● Extracted data:

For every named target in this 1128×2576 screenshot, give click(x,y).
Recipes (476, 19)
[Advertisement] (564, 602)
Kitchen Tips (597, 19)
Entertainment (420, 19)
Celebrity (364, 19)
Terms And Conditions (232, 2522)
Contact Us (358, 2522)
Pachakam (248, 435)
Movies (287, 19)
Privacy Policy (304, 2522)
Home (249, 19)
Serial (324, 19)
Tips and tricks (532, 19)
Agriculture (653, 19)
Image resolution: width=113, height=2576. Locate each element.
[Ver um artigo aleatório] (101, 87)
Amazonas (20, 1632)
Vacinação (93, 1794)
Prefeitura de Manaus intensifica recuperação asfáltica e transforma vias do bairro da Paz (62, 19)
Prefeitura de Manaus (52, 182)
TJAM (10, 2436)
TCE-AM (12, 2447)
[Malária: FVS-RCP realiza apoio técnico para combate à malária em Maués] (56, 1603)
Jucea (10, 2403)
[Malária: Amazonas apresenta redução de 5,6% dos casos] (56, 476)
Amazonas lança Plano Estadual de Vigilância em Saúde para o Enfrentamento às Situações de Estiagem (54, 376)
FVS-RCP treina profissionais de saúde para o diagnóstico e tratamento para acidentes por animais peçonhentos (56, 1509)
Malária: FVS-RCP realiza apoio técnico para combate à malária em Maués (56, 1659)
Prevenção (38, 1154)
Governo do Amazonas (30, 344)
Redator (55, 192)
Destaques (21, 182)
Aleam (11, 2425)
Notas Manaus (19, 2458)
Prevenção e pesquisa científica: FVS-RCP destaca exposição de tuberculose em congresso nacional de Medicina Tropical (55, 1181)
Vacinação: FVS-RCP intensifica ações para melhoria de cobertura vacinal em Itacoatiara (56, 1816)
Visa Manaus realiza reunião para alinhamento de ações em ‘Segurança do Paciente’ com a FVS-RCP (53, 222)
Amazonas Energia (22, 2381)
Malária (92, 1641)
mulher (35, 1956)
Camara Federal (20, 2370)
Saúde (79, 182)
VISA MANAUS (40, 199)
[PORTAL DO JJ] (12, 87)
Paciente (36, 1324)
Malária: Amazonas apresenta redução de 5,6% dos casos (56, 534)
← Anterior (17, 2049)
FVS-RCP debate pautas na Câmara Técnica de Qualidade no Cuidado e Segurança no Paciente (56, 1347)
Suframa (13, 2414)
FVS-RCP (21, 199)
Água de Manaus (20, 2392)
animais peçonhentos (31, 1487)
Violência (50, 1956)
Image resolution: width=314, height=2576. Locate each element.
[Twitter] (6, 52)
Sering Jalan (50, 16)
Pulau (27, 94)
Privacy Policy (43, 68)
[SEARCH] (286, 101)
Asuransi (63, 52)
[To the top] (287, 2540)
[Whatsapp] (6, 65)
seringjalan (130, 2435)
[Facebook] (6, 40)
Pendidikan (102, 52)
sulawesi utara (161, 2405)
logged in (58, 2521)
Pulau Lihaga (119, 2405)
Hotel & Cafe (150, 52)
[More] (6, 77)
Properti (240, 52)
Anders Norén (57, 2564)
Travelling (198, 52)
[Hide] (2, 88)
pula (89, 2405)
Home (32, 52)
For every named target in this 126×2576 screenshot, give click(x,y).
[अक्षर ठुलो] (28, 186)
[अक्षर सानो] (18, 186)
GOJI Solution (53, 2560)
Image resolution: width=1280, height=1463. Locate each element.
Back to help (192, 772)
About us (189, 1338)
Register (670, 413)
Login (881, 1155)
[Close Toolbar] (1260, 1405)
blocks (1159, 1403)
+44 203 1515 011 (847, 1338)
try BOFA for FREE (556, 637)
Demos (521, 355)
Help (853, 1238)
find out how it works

● Work instruction: Output the entire data exactly, line for line.

● Solution below:
For every named target in this 1128×2576 screenshot, give click(x,y).
Recipes (476, 19)
[Advertisement] (564, 602)
Kitchen Tips (597, 19)
Entertainment (420, 19)
Celebrity (364, 19)
Terms And Conditions (232, 2522)
Contact Us (358, 2522)
Pachakam (248, 435)
Movies (287, 19)
Privacy Policy (304, 2522)
Home (249, 19)
Serial (324, 19)
Tips and tricks (532, 19)
Agriculture (653, 19)
Image resolution: width=113, height=2576. Locate each element.
[Ver um artigo aleatório] (101, 87)
Amazonas (20, 1632)
Vacinação (93, 1794)
Prefeitura de Manaus intensifica recuperação asfáltica e transforma vias do bairro da Paz (62, 19)
Prefeitura de Manaus (52, 182)
TJAM (10, 2436)
TCE-AM (12, 2447)
[Malária: FVS-RCP realiza apoio técnico para combate à malária em Maués] (56, 1603)
Jucea (10, 2403)
[Malária: Amazonas apresenta redução de 5,6% dos casos] (56, 476)
Amazonas lança Plano Estadual de Vigilância em Saúde para o Enfrentamento às Situações de Estiagem (54, 376)
FVS-RCP treina profissionais de saúde para o diagnóstico e tratamento para acidentes por animais peçonhentos (56, 1509)
Malária: FVS-RCP realiza apoio técnico para combate à malária em Maués (56, 1659)
Prevenção (38, 1154)
Governo do Amazonas (30, 344)
Redator (55, 192)
Destaques (21, 182)
Aleam (11, 2425)
Notas Manaus (19, 2458)
Prevenção e pesquisa científica: FVS-RCP destaca exposição de tuberculose em congresso nacional de Medicina Tropical (55, 1181)
Vacinação: FVS-RCP intensifica ações para melhoria de cobertura vacinal em Itacoatiara (56, 1816)
Visa Manaus realiza reunião para alinhamento de ações em ‘Segurança do Paciente’ com a FVS-RCP (53, 222)
Amazonas Energia (22, 2381)
Malária (92, 1641)
mulher (35, 1956)
Camara Federal (20, 2370)
Saúde (79, 182)
VISA MANAUS (40, 199)
[PORTAL DO JJ] (12, 87)
Paciente (36, 1324)
Malária: Amazonas apresenta redução de 5,6% dos casos (56, 534)
← Anterior (17, 2049)
FVS-RCP debate pautas na Câmara Técnica de Qualidade no Cuidado e Segurança no Paciente (56, 1347)
Suframa (13, 2414)
FVS-RCP (21, 199)
Água de Manaus (20, 2392)
animais peçonhentos (31, 1487)
Violência (50, 1956)
Image resolution: width=314, height=2576. Locate each element.
[Twitter] (6, 52)
Sering Jalan (50, 16)
Pulau (27, 94)
Privacy Policy (43, 68)
[SEARCH] (286, 101)
Asuransi (63, 52)
[To the top] (287, 2540)
[Whatsapp] (6, 65)
seringjalan (130, 2435)
[Facebook] (6, 40)
Pendidikan (102, 52)
sulawesi utara (161, 2405)
logged in (58, 2521)
Pulau Lihaga (119, 2405)
Hotel & Cafe (150, 52)
[More] (6, 77)
Properti (240, 52)
Anders Norén (57, 2564)
Travelling (198, 52)
[Hide] (2, 88)
pula (89, 2405)
Home (32, 52)
For every named target in this 126×2576 screenshot, give click(x,y).
[अक्षर ठुलो] (28, 186)
[अक्षर सानो] (18, 186)
GOJI Solution (53, 2560)
Image resolution: width=1280, height=1463. Locate each element.
Back to help (192, 772)
About us (189, 1338)
Register (670, 413)
Login (881, 1155)
[Close Toolbar] (1260, 1405)
blocks (1159, 1403)
+44 203 1515 011 (847, 1338)
try BOFA for FREE (556, 637)
Demos (521, 355)
Help (853, 1238)
find out how it works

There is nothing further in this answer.